Infection with the intracellular protozoan parasite Toxoplasma gondii causes serious public health problems and is of great economic importance worldwide. The micronemal
protein MIC3, which is a potent adhesin of T. gondii, could be a significant candidate
vaccine against
toxoplasmosis. In this study, all CBA/J mice intramuscularly vaccinated with a plasmid encoding the immature form of the MIC3
protein (pMIC3i) produced specific anti-MIC3
immunoglobulin G (
IgG)
antibodies, and their sera displayed high antibody titers. This response was increased by the coadministration of a plasmid encoding the
granulocyte-macrophage colony-stimulating factor (pGM-CSF). Similarly, a specific and significant cellular immune response was obtained in mice immunized with pMIC3i, and this response was markedly enhanced by pGM-CSF coadministration.
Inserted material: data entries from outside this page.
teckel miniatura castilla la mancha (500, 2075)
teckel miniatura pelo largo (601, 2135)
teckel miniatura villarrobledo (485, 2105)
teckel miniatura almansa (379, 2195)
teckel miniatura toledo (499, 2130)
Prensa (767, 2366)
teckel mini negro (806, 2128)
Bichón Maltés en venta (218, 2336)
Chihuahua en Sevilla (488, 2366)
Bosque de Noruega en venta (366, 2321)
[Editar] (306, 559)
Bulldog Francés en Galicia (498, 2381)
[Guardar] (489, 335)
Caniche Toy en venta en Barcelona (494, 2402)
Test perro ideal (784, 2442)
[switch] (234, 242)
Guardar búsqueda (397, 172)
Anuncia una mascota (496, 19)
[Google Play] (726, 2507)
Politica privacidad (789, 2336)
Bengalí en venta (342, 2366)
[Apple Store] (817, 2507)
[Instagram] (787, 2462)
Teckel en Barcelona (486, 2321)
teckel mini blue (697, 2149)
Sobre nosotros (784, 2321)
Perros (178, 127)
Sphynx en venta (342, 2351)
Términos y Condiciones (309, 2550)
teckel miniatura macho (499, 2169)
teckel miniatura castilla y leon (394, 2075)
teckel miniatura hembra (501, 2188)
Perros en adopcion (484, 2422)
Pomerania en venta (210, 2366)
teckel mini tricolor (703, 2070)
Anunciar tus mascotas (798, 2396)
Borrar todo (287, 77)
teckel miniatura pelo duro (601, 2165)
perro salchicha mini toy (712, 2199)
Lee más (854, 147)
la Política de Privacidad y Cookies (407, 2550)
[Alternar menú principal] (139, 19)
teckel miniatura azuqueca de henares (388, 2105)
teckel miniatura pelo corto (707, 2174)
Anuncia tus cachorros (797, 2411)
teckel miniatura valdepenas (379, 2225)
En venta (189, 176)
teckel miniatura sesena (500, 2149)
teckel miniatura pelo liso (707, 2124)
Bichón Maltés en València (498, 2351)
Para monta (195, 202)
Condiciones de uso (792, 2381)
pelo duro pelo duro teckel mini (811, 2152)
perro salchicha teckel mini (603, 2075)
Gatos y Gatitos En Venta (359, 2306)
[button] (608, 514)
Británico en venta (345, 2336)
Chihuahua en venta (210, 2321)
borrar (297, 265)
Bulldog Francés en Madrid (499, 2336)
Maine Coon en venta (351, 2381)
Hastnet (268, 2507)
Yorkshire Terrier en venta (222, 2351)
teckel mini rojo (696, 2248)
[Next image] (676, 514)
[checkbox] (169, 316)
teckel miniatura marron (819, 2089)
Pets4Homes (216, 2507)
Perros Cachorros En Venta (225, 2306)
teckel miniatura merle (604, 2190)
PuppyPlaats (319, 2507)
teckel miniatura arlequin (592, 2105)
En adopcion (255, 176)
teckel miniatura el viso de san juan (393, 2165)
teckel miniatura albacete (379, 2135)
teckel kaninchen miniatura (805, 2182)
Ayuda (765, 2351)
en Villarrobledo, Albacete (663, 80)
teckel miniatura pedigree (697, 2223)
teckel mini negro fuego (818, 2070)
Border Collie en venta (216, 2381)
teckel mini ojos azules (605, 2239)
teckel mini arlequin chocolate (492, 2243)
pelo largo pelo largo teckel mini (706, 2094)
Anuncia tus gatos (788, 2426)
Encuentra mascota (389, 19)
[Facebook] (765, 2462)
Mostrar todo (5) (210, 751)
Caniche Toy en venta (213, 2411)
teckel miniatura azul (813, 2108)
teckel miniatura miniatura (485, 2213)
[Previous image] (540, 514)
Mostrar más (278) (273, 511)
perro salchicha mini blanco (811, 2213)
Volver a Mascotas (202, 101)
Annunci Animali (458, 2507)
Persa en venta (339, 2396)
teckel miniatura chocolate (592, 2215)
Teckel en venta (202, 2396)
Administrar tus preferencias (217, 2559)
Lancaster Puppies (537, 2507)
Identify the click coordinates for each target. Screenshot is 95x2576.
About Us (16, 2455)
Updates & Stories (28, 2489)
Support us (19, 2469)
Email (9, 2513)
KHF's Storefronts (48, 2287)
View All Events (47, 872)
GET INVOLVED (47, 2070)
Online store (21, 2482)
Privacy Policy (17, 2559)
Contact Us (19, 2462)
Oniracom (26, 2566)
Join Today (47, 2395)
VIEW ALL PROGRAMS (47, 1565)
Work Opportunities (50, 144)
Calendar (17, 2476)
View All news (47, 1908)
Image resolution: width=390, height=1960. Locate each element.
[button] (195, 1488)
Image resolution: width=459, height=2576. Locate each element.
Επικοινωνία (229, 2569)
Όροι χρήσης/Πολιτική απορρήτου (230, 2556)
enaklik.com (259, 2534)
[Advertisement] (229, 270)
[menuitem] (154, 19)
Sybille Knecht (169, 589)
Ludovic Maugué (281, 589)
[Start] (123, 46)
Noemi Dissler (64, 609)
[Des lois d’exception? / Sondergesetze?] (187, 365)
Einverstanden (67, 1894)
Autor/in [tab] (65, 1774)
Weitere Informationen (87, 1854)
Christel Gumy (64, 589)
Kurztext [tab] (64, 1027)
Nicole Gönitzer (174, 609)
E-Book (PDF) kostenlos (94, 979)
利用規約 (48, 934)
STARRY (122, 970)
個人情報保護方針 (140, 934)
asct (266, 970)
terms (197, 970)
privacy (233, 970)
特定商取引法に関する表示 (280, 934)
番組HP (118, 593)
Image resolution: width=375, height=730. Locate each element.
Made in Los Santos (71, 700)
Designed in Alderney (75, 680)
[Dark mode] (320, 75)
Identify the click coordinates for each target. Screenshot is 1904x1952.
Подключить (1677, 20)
The cellular immune response was associated with the production of
gamma interferon IFN-gamma and
interleukin-2 (IL-2), indicating that this was a Th1-type response. This was confirmed by the production of large amounts of
IgG2a. Mice immunized with pMIC3i displayed significant protection against an oral challenge with T. gondii 76K
cysts, exhibiting fewer brain
cysts than did the control mice. Coadministration of pGM-CSF enhanced this protection. In conclusion, this study describes the design of a potent
DNA vaccine encoding the novel T. gondii target
antigen, MIC3
protein, that elicits a strong specific immune response as well as providing effective protection against T. gondii
infection. In the attempt to achieve complete protection against
toxoplasmosis, MIC3 is a good candidate
vaccine which could be combined with other relevant and previously described candidates, such as SAG1 and GRA4.